Not that it matters. His legacy is secure, no matter what other films he makes or whether he gets an Oscar nomination Tuesday. Greatness tends to announce itself. Michael Jordan. Daniel Day-Lewis. Kanye West. It’s often loud and imposing. But although Denzel Washington is definitely a presence, he’s a far subtler master. It’s the heft of his persona, which is often righteous and volcanic, the way he strides across a screen, owning it before he even speaks. (Indeed, one of the biggest obstacles John David Washington faces as his father’s son is that his gait is reminiscent of dad’s — it feels like he’s ripping off the old man’s trademark walk simply by moving.) Yet it never comes across as overblown or shtick-y. He is compelling now in exactly the same way he was compelling back in the 1980s. He’s grown older but gotten no less interesting along the way.
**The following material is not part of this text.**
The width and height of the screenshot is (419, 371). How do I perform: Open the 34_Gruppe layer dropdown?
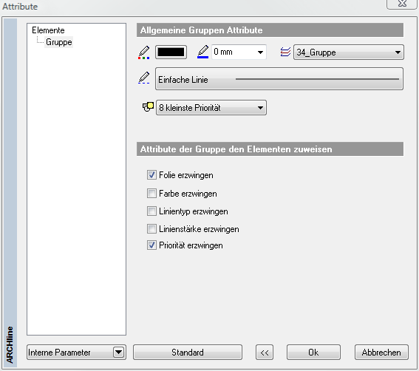[x=349, y=52]
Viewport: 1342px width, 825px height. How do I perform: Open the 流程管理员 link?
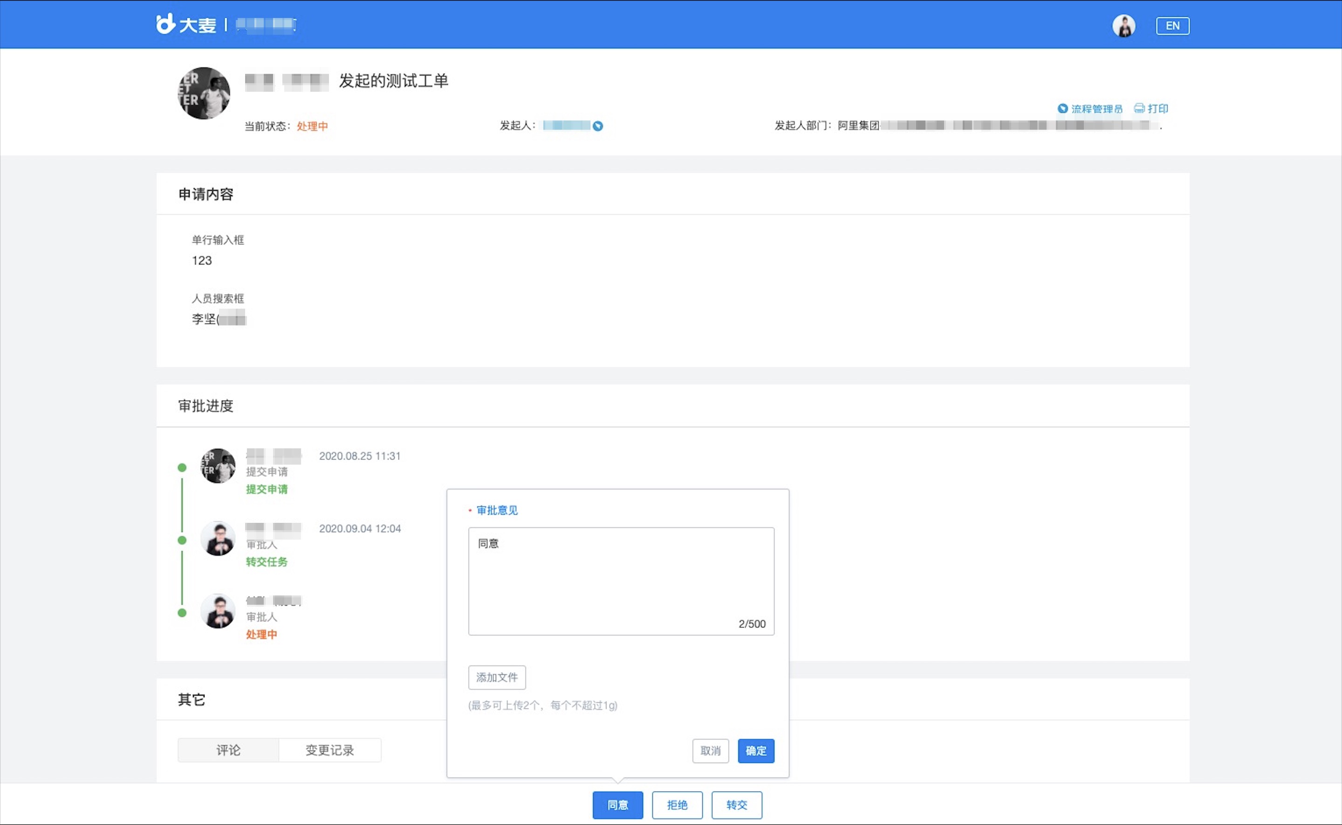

Did The New York Times get it right? I might slot a few actors higher than Washington this century — such choices are arbitrary and personal. But what the Times’ list got absolutely correct was that it reminded readers that there’s never been a movie star quite like him. He’s projected a noble, vulnerable toughness on screen, embodying bulletproof cool without becoming a cliché. At a time when fictional cinematic heroes are often complicated figures, he’s given us good guys who are genuinely inspiring. Plus, Washington exists outside the realm of Marvel and Star Wars, remaining one of the few reliably grownup figures at the multiplex. (In other words, he hasn’t aged into a massive disappointment like Liam Neeson.) He still takes risks, yet knows there’s a sizable audience that will follow him no matter what. He lives in the best of all worlds, occupied by him alone.

In The Tragedy of Macbeth, Denzel Washington plays another villain, and his best one since back in Training Day. His Macbeth is a proud, haunted man who will be laid low by his own thirst for power, his belief that he’s owed the kingdom. There’s no flair to the performance, by which I mean Washington seems as elemental as the permanent gray skies above his character’s head. His Macbeth is towering but shrinking in front of our eyes. It’s so good you don’t notice — Washington has taught us how to ignore him and focus instead on the man he’s bringing to life. One might say he’s done the job too well in his career. As magnificent as he’s been, we still don’t quite see him — still don’t quite understand that one of the all-time greats walks amongst us.